------ Records to process ------
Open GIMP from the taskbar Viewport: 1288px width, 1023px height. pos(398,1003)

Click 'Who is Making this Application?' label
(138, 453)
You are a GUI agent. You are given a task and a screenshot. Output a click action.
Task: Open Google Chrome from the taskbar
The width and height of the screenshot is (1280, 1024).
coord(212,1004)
------
------ Records to process ------
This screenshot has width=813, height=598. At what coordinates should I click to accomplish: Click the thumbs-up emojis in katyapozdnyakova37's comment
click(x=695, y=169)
------
Within the listing above, tally the lines where the word "taskbar" occurs and write only the total.

2